Theorizing the House of Unwelcome: Re-reading Yū Miri’s Furu Hausu (Full House, 1995) through Jacques Derrida’s Conception of Hospitality
Catherine Ryu, Michigan State University
This paper focuses on Yū Miri’s Full House, a novel that has been read primarily as this second-generation zainichi woman writer’s portrayal of a dysfunctional family in contemporary Japanese society. Scholars and critics have hitherto focused largely on the nature of dysfunctionality (i.e., incest, adultery, violence, etc.), while paying cursory attention to the house itself only as the necessary physical stage on which this family drama unfolds. In my analysis of the novel specifically as an exploration of the relation between Self and Other, the house—a newly constructed mansion devoid of family members but filled with strangers—represents more than the father’s failed attempt to bring together his family under the same roof so as to “recreate” a home that never existed. By theorizing the significance of the house and its relations with each member, and non-member, of the family, it is possible, I contend, to elucidate conceptual convergences and divergences between this literary project by Yū Miri and Jacque Derrida’s philosophical meditation on hospitality, a notion articulated through a set of similar tropes including house, home, master, guest, host, and hostage, among others.
The ultimate goal of this paper is thus three fold: first, to un-ghettoize zainichi writing in the hegemonic constellation of Japanese national literature; second, to efface enduring disciplinary barriers within the field of humanities, that is, between literature and philosophy; and third, to traverse the conceptual boundaries still deemed necessary to maintain the hierarchy between the West and the East even in increasingly globalized scholarship.

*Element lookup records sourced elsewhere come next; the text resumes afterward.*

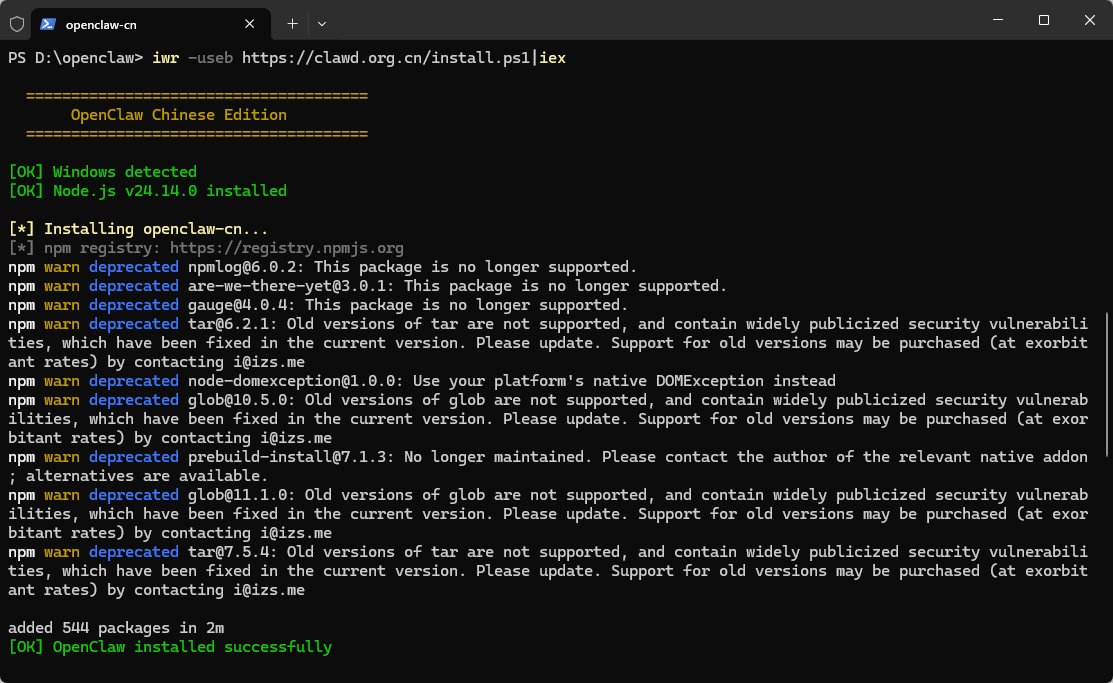Click the OpenClaw Chinese Edition banner text
Viewport: 1113px width, 683px height.
click(x=178, y=115)
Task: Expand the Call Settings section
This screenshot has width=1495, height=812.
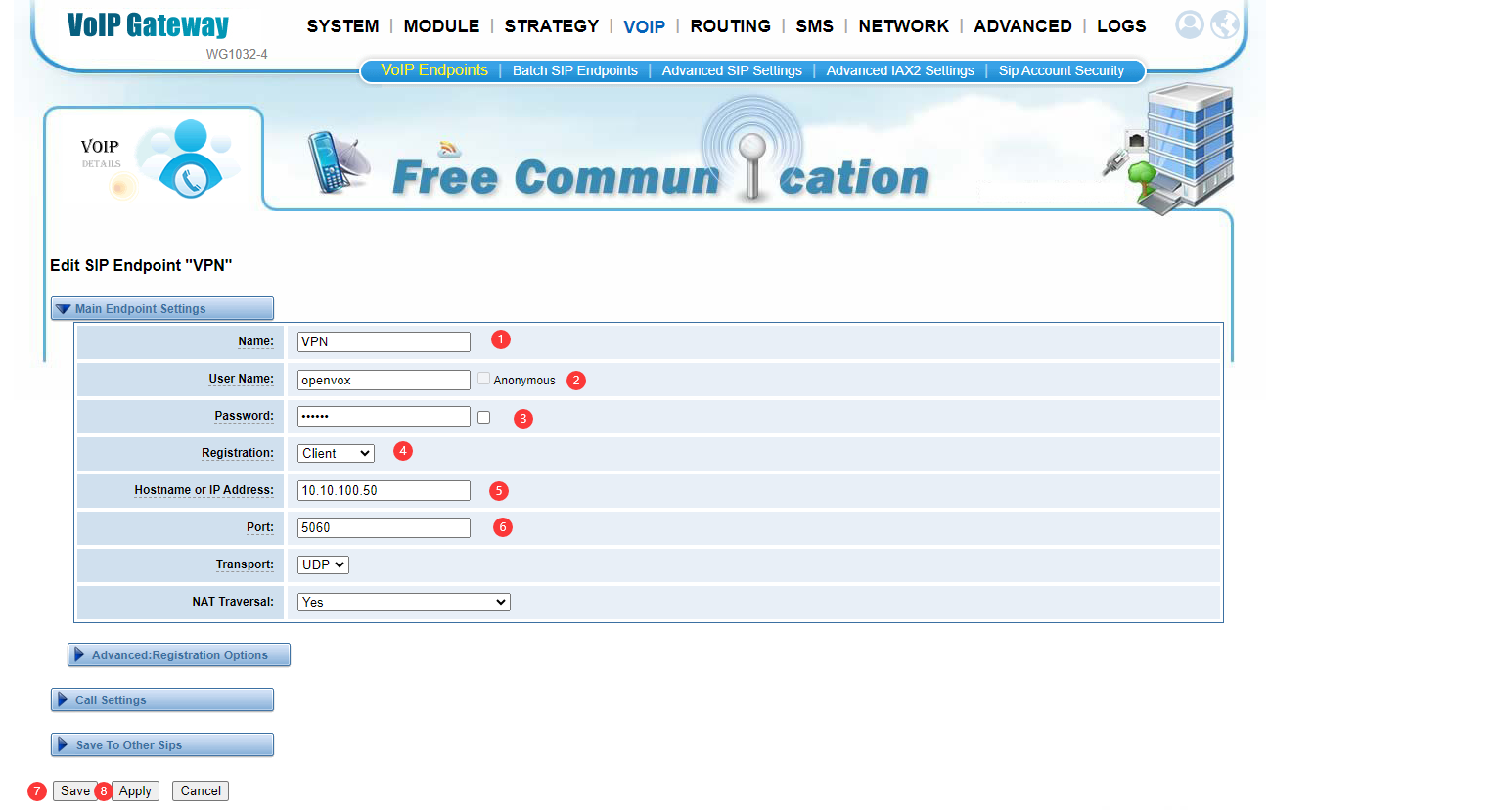Action: point(162,699)
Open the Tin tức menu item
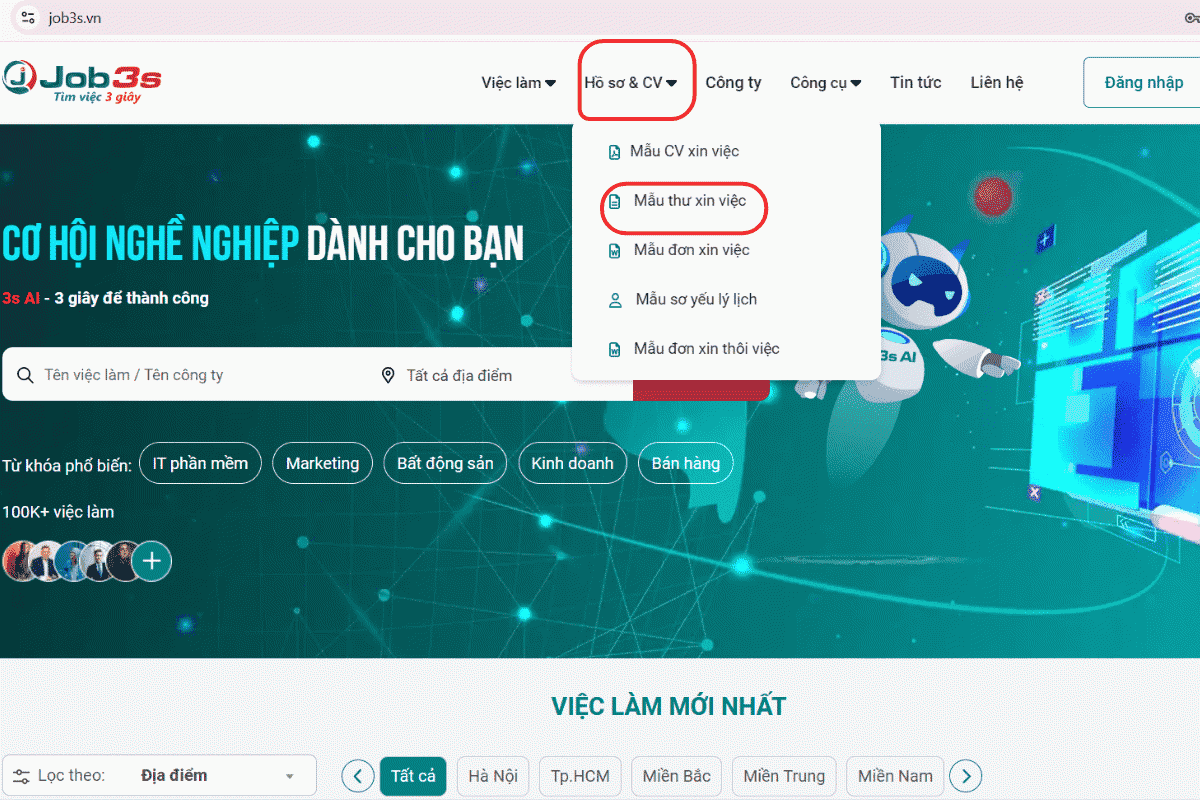Viewport: 1200px width, 800px height. [x=915, y=82]
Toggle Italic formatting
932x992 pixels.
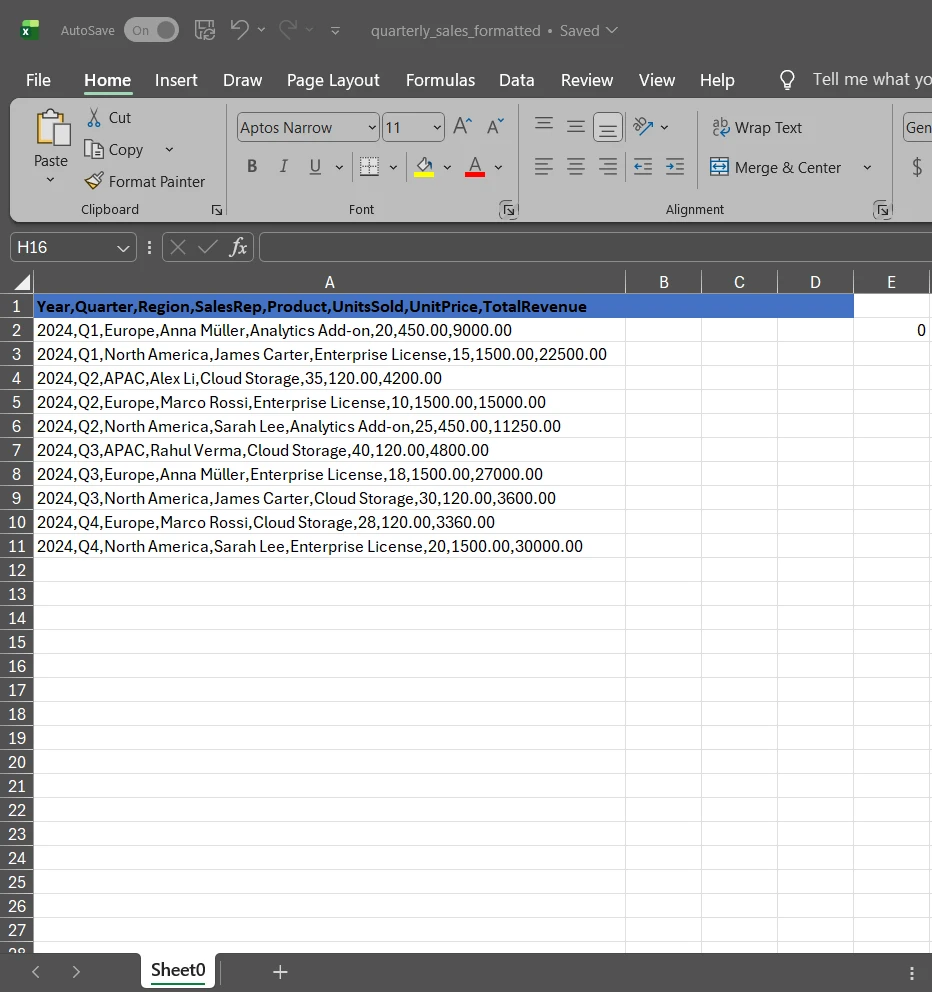pyautogui.click(x=284, y=167)
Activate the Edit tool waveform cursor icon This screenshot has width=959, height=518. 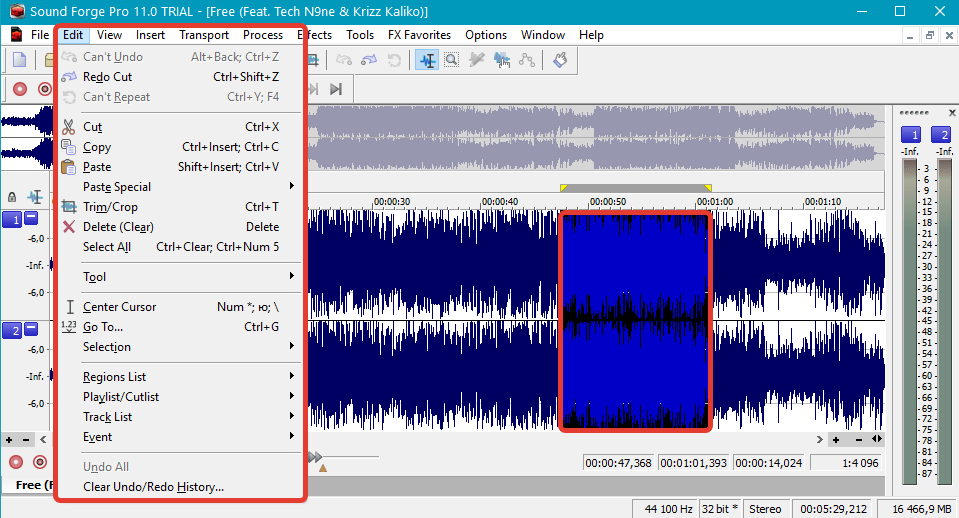point(427,60)
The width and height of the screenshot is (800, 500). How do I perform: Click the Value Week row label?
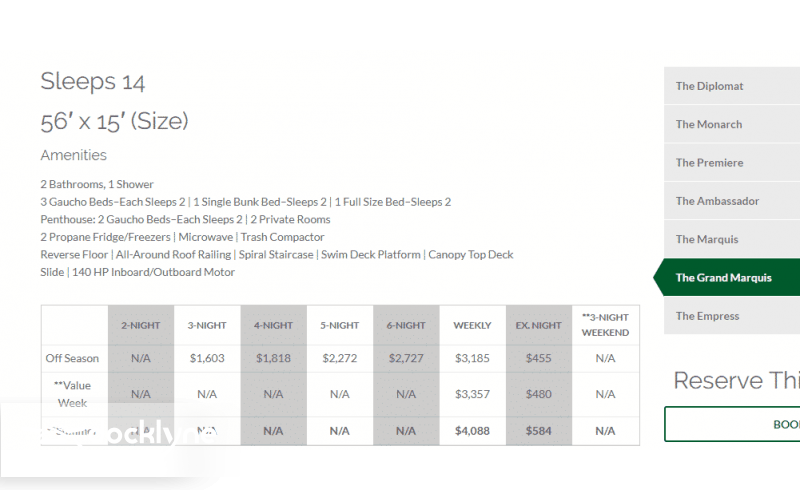click(72, 393)
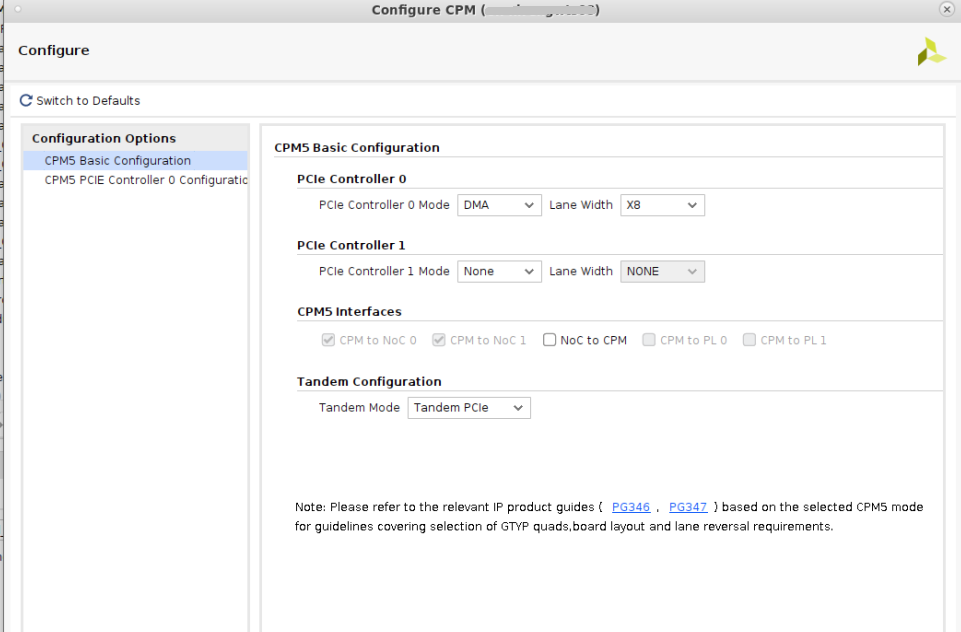
Task: Open the Controller 1 Lane Width dropdown
Action: 662,271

Detecting the Unconscious: Psychoanalysis and Literary Production in Early Twentieth Century Japan
Satoru Saito, Rutgers University
This paper examines the relationship between literary production and the theories of psychoanalysis and abnormal psychology in early twentieth century Japan. It will consider how literary works from this period, including those by Natsume Sōseki, Tanizaki Jun’ichirō, and Edogawa Ranpo, take up the issue of human psychology to provide a mapping of modern subjectivity. In the works by these authors, the modern subject is often characterized by the blurring of barriers between reality and fantasy—whether it takes form as delusion, perversion, or psychosis—that is intricately tied to the ever-changing urban landscape confronting him at every turn. These literary depictions will be analyzed against the backdrop of Western psychological theories, including those of Kraft-Ebbing and Freud, that gained currency in Japan during the first decades of the new millennium. In so doing, this paper hopes to shed light not only on the ways that theory informs practice (literary production) but also on the ways that practice reveals the particular inflections of theoretical reception, adaptation, and application within the sociohistorical context in which texts were produced, circulated, and consumed.